Information shown →
◆ ◆ ◆ ◆

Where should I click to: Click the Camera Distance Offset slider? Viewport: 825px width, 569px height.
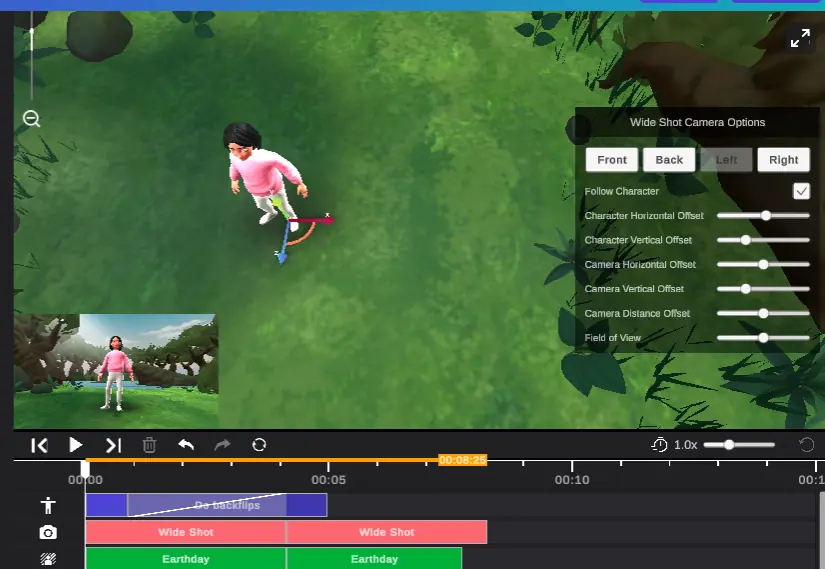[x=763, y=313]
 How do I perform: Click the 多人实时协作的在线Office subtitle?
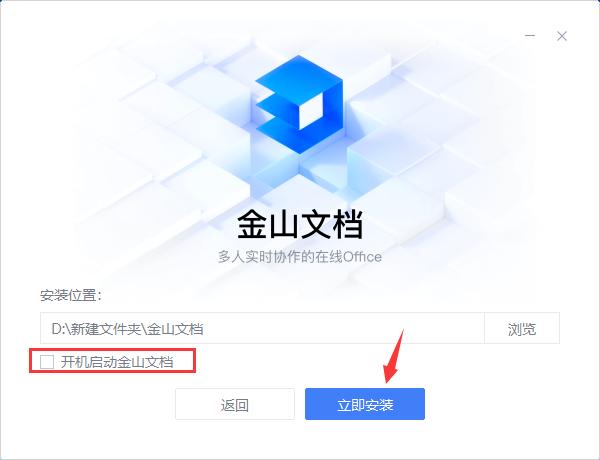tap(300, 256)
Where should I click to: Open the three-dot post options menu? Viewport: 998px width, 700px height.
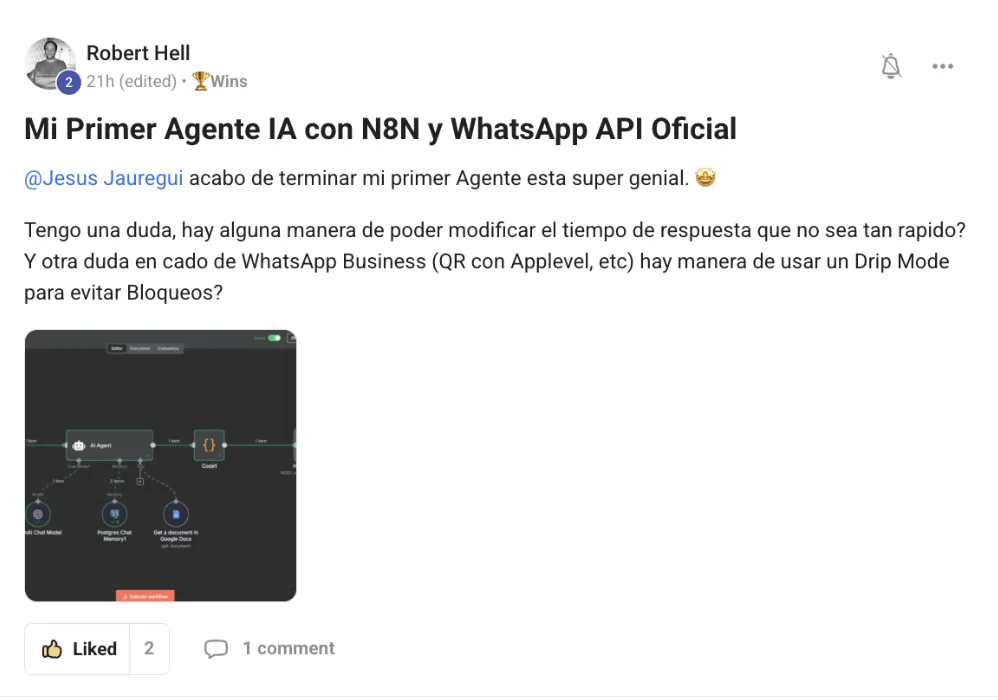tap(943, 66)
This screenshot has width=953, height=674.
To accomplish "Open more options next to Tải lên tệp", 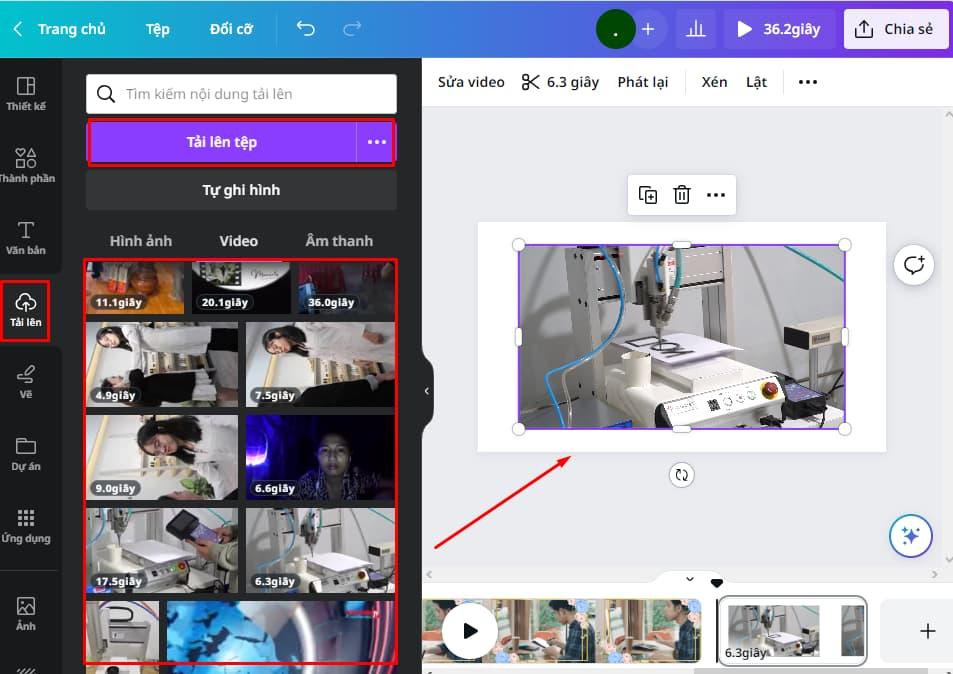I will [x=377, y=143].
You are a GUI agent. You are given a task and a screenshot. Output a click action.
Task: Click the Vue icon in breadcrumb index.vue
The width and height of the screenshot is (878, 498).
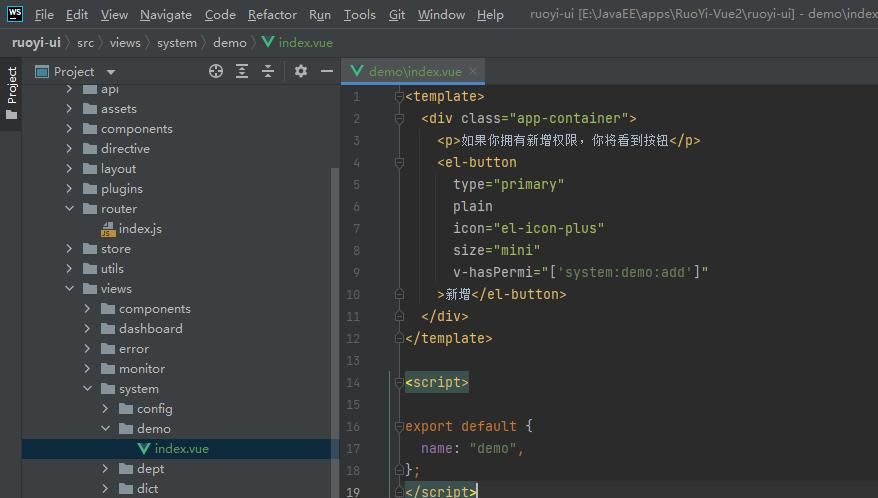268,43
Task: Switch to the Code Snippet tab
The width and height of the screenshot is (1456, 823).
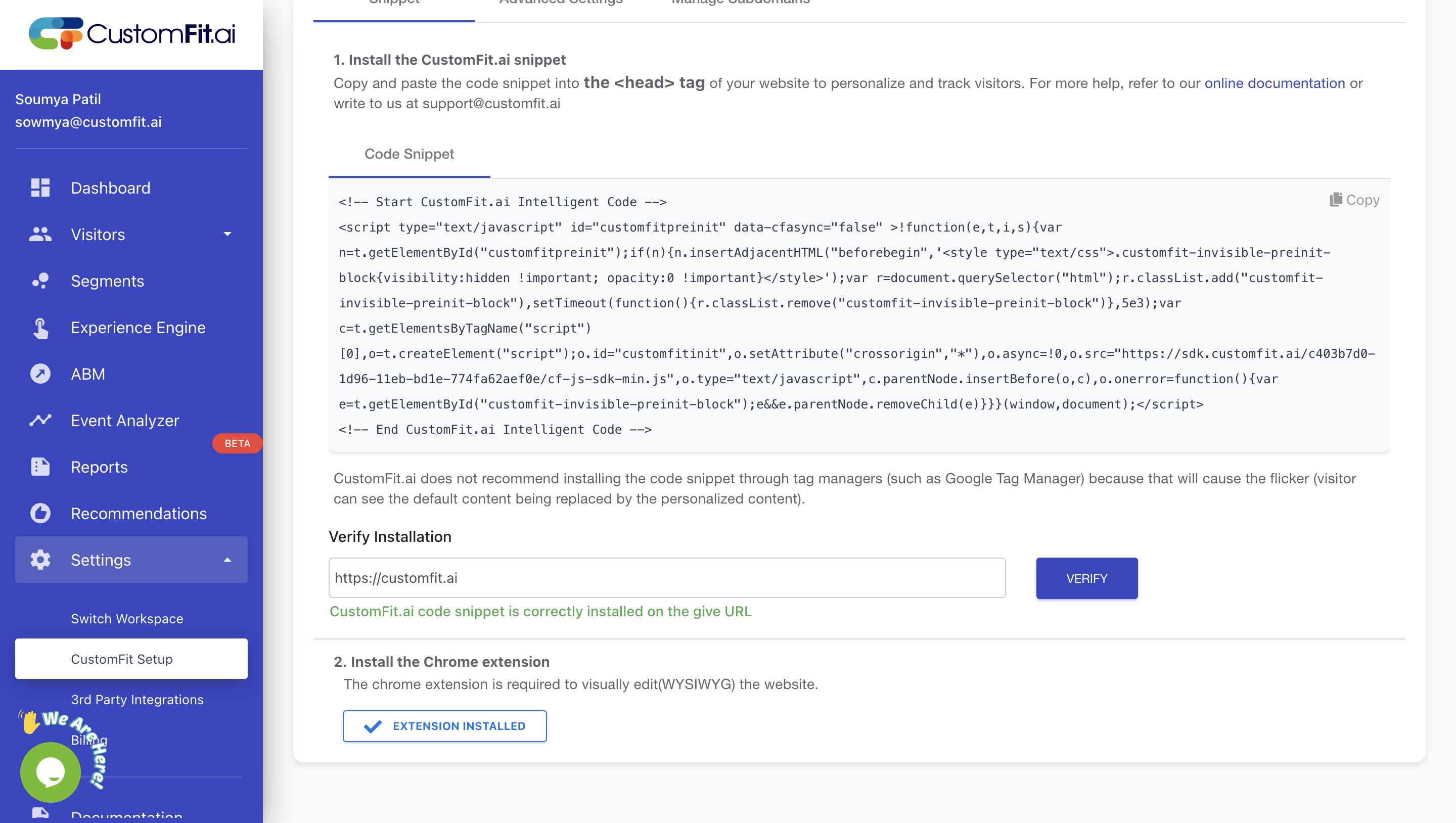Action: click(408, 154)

◆ ◆ ◆ ◆

Required action → Write out, word for word, the line containing "Task: Switch to the Code Snippet tab" and each line after it to the end of the data, and nothing more. Drop the pictures.

Expected answer →
Task: Switch to the Code Snippet tab
The width and height of the screenshot is (1456, 823).
Action: click(408, 154)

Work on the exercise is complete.